In the last-but-one post we were talking about moss and I thought, now this is something we really have a lot of, I ought to take some pictures of mossy boulders. So yesterday afternoon, I took the dogs and goats up the hill behind our house. The goats had never been there before, most of the year it is grazed by cows, but they can see it. That’s the goat house and their part of our garden below, behind Vesla:

On the right, below, is our house and to the left the hill down which boulders have rolled for several million years. You can just see Alex, the rat-like blob in the right-hand foreground:

And behind us is the lake. The dark, barrow-shaped bump in the middle of the picture …

… is this rock. Its striations are made so prominent by …

yes, finally: moss …

That was volcanic lava, and those are some of my favourite rocks around here, but they’re sitting in a field. Above them is the forest and the prime mossy area. Here’s a typical bit, showing some of the enormous cube-shaped boulders that look like fuzzy dice:

Here is another boulder on the edge of the forest:

It’s in a notable spot (that’s Alex again on the right, below) …
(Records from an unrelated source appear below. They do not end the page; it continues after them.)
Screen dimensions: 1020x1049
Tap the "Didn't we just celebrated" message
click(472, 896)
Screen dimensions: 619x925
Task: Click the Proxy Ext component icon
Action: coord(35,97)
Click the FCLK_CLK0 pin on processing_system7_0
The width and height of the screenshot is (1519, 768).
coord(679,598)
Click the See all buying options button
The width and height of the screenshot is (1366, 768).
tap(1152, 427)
right next to it is this. A prehistoric pebble beach:

Some years ago this place, right here, was at sea level. But the dark reflection of a hill, on the left, is in the lake. The lake’s at +145 metres above current sea level and here we’re about +200 metres (650 ft). So when I say ‘some years’, I’m talking about a few million years; back in the days when Norway was a tropical paradise, with snorkeling and deck chairs. It’s just a small area. The stones are mostly pebbles; much more rounded than elsewhere:

By that time, Vesla was tired and the goats wanted to go home.

That dead tree has been at that angle for years.
Stirling Moss, for anyone under fifty-ish, was a 1950s racing driver.